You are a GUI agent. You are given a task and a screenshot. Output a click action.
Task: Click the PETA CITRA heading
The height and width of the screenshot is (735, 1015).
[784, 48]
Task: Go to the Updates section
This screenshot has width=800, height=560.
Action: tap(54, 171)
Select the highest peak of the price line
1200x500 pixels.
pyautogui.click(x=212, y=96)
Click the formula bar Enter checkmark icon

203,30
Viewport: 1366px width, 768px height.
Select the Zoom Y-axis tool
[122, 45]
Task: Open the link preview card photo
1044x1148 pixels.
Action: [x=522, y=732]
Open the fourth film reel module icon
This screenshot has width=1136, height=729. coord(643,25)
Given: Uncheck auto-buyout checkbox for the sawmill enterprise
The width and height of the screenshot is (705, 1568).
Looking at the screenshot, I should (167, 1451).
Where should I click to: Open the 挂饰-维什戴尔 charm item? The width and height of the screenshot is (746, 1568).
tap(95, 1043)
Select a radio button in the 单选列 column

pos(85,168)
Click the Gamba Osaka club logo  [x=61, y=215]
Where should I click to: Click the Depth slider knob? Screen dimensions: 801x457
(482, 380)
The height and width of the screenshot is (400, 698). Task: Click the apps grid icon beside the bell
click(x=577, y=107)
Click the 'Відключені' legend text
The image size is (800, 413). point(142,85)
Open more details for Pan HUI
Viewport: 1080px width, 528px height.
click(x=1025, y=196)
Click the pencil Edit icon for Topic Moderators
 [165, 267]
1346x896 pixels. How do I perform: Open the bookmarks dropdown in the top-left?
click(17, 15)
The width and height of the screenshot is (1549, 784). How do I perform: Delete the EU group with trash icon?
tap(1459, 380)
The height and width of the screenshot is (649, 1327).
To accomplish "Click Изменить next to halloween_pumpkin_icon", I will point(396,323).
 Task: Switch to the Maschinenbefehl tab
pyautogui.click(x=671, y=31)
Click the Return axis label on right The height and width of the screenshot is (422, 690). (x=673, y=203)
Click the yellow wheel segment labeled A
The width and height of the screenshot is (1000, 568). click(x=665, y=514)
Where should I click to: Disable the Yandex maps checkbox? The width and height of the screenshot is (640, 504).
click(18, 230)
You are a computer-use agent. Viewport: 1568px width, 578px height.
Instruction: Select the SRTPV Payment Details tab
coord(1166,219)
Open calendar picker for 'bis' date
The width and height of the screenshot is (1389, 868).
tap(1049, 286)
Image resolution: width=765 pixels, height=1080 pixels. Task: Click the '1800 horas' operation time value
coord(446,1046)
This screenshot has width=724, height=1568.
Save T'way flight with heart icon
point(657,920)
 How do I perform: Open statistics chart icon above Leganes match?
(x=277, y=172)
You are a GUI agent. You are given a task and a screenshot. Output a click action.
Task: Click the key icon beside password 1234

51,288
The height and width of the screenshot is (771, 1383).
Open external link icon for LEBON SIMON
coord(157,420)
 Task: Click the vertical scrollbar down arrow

Task brief: Each line of the listing is to be duplicated exactly as it appears.

Written answer:
You are a GUI agent. You are given a task and a screenshot. Output a click action.
Task: Click the PETA CITRA heading
The height and width of the screenshot is (735, 1015).
[784, 48]
Task: Go to the Updates section
This screenshot has width=800, height=560.
Action: tap(54, 171)
Select the highest peak of the price line
1200x500 pixels.
pyautogui.click(x=212, y=96)
Click the formula bar Enter checkmark icon

203,30
Viewport: 1366px width, 768px height.
Select the Zoom Y-axis tool
[122, 45]
Task: Open the link preview card photo
1044x1148 pixels.
Action: [x=522, y=732]
Open the fourth film reel module icon
This screenshot has width=1136, height=729. coord(643,25)
Given: Uncheck auto-buyout checkbox for the sawmill enterprise
The width and height of the screenshot is (705, 1568).
Looking at the screenshot, I should (167, 1451).
Where should I click to: Open the 挂饰-维什戴尔 charm item? The width and height of the screenshot is (746, 1568).
tap(95, 1043)
Select a radio button in the 单选列 column

pos(85,168)
Click the Gamba Osaka club logo  [x=61, y=215]
Where should I click to: Click the Depth slider knob? Screen dimensions: 801x457
(482, 380)
The height and width of the screenshot is (400, 698). Task: Click the apps grid icon beside the bell
click(x=577, y=107)
Click the 'Відключені' legend text
The image size is (800, 413). point(142,85)
Open more details for Pan HUI
Viewport: 1080px width, 528px height.
click(x=1025, y=196)
Click the pencil Edit icon for Topic Moderators
 [165, 267]
1346x896 pixels. How do I perform: Open the bookmarks dropdown in the top-left?
click(17, 15)
The width and height of the screenshot is (1549, 784). How do I perform: Delete the EU group with trash icon?
tap(1459, 380)
The height and width of the screenshot is (649, 1327).
To accomplish "Click Изменить next to halloween_pumpkin_icon", I will point(396,323).
 Task: Switch to the Maschinenbefehl tab
pyautogui.click(x=671, y=31)
Click the Return axis label on right The height and width of the screenshot is (422, 690). (x=673, y=203)
Click the yellow wheel segment labeled A
The width and height of the screenshot is (1000, 568). click(x=665, y=514)
Where should I click to: Disable the Yandex maps checkbox? The width and height of the screenshot is (640, 504).
click(18, 230)
You are a computer-use agent. Viewport: 1568px width, 578px height.
Instruction: Select the SRTPV Payment Details tab
coord(1166,219)
Open calendar picker for 'bis' date
The width and height of the screenshot is (1389, 868).
tap(1049, 286)
Image resolution: width=765 pixels, height=1080 pixels. Task: Click the '1800 horas' operation time value
coord(446,1046)
This screenshot has width=724, height=1568.
Save T'way flight with heart icon
point(657,920)
 How do I perform: Open statistics chart icon above Leganes match?
(x=277, y=172)
You are a GUI agent. You are given a task and a screenshot. Output a click action.
Task: Click the key icon beside password 1234

51,288
The height and width of the screenshot is (771, 1383).
Open external link icon for LEBON SIMON
coord(157,420)
 Task: Click the vertical scrollbar down arrow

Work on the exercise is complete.